(Beginning of DATA SHOWN)
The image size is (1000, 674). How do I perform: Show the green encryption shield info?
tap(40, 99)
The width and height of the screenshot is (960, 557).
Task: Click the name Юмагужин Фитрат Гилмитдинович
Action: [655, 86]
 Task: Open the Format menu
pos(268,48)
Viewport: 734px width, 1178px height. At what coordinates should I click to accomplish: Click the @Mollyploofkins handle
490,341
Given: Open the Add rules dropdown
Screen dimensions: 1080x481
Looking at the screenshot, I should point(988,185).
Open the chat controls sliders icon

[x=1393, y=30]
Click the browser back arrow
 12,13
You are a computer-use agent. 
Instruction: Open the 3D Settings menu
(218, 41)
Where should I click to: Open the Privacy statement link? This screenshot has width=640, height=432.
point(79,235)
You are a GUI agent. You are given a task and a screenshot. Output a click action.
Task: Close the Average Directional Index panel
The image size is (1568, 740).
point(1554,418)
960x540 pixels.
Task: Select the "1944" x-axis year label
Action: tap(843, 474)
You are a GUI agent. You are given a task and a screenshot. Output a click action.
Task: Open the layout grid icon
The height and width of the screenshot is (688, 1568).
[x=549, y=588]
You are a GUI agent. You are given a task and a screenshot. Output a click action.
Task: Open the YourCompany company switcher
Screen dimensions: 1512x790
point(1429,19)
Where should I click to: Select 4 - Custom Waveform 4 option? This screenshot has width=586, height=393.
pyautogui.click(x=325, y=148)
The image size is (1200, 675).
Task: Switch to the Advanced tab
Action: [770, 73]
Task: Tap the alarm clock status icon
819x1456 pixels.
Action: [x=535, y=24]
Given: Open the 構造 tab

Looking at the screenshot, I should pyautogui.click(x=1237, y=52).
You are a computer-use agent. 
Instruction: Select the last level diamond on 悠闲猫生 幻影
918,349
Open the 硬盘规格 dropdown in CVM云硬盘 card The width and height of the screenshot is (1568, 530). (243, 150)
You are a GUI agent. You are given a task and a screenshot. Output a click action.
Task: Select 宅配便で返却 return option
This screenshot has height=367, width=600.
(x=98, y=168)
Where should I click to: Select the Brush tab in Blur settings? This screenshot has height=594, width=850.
(End of DATA SHOWN)
→ YOUR TASK:
Every line above that holds the word "dropdown" is to be found and copied.

→ OUTPUT:
Given: Open the Add rules dropdown
Open the 硬盘规格 dropdown in CVM云硬盘 card The width and height of the screenshot is (1568, 530). (243, 150)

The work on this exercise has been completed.